● Aim of the exercise
Search term "Given": copy each line of the data containing it.

Data entries
* * *
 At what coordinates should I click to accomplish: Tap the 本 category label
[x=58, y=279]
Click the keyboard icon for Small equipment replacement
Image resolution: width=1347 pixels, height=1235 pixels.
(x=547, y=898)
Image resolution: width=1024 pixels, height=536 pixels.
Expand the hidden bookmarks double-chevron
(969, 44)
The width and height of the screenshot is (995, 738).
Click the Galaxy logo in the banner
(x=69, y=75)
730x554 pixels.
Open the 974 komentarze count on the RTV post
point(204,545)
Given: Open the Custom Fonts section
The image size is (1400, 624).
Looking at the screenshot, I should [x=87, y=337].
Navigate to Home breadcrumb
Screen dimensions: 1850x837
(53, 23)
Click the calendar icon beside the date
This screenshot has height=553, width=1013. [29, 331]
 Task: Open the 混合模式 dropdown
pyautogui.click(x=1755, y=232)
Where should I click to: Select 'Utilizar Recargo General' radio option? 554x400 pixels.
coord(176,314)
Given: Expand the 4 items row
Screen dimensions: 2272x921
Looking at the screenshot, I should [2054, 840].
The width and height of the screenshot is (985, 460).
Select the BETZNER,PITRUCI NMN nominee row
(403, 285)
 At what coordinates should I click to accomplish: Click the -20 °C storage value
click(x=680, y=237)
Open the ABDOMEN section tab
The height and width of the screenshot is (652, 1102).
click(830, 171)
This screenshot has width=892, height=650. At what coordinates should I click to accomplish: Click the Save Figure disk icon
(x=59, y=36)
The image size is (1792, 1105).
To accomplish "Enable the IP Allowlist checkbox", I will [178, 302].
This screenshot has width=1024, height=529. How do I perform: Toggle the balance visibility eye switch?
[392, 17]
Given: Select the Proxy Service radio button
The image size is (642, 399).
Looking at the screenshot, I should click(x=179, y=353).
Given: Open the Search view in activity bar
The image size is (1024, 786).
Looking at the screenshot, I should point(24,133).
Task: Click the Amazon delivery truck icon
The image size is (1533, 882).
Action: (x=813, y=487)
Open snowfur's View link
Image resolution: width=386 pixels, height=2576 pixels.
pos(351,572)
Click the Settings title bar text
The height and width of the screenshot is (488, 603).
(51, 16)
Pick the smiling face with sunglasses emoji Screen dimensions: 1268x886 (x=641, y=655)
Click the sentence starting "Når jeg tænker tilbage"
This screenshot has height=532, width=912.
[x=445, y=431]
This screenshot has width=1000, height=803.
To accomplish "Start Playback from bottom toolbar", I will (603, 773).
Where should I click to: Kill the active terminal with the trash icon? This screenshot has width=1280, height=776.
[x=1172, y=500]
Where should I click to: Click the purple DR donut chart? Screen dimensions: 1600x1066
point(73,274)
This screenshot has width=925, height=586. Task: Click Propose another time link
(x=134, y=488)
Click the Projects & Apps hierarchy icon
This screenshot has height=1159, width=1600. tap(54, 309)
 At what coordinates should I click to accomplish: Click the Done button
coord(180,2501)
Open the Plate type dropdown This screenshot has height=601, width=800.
* * *
● Answer to this exercise
Given: Open the Custom Fonts section
Given: Expand the 4 items row
Given: Select the Proxy Service radio button
Given: Open the Search view in activity bar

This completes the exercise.